**Task**
A faithful, complete copy of the entries below is required, with images removed.
----
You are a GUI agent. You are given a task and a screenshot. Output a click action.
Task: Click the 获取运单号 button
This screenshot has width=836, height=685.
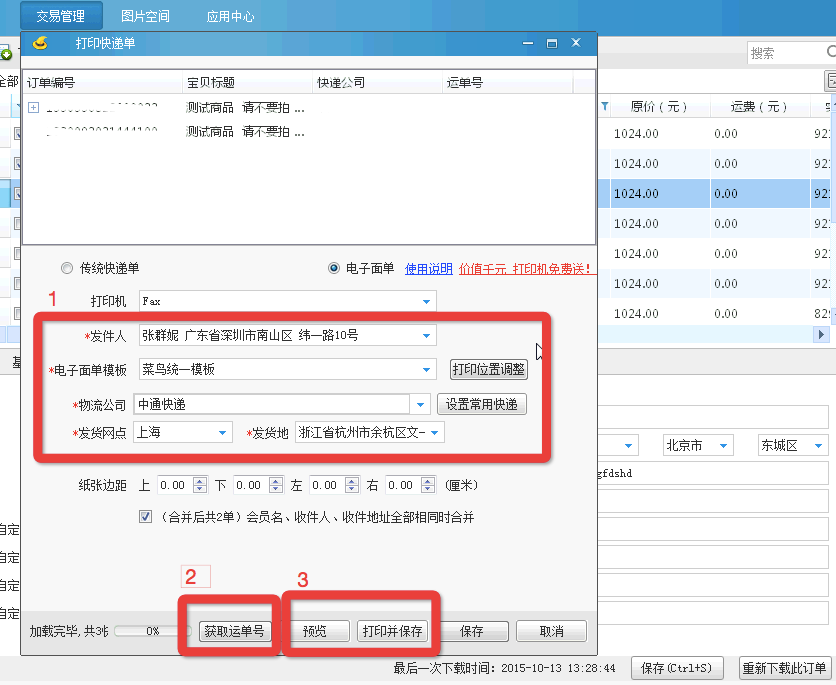(x=232, y=631)
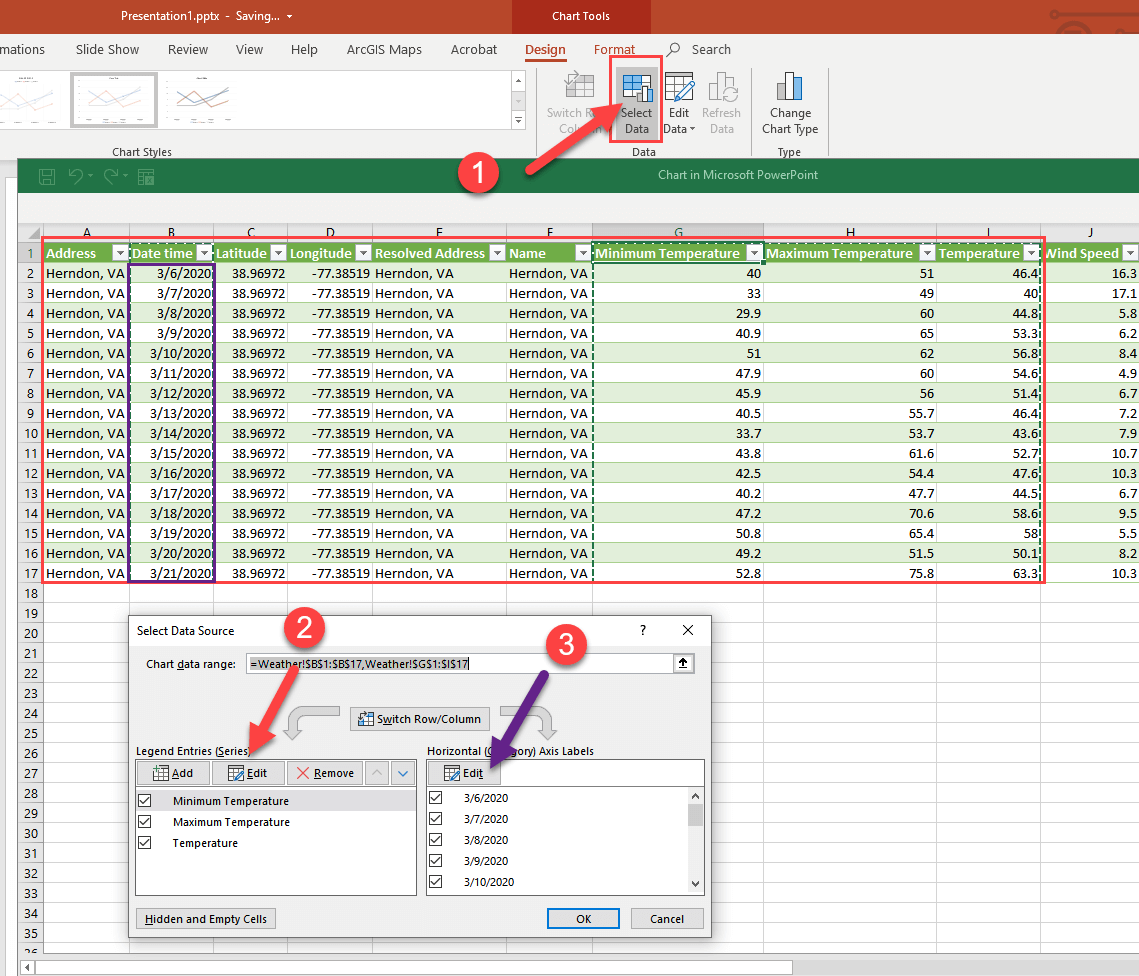
Task: Collapse dialog with the range selector icon
Action: coord(684,663)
----
**Expected answer**
You are a GUI agent. You are given a task and a screenshot. Output a click action.
Task: Click the 获取运单号 button
This screenshot has width=836, height=685.
(x=232, y=631)
Task: Collapse dialog with the range selector icon
Action: coord(684,663)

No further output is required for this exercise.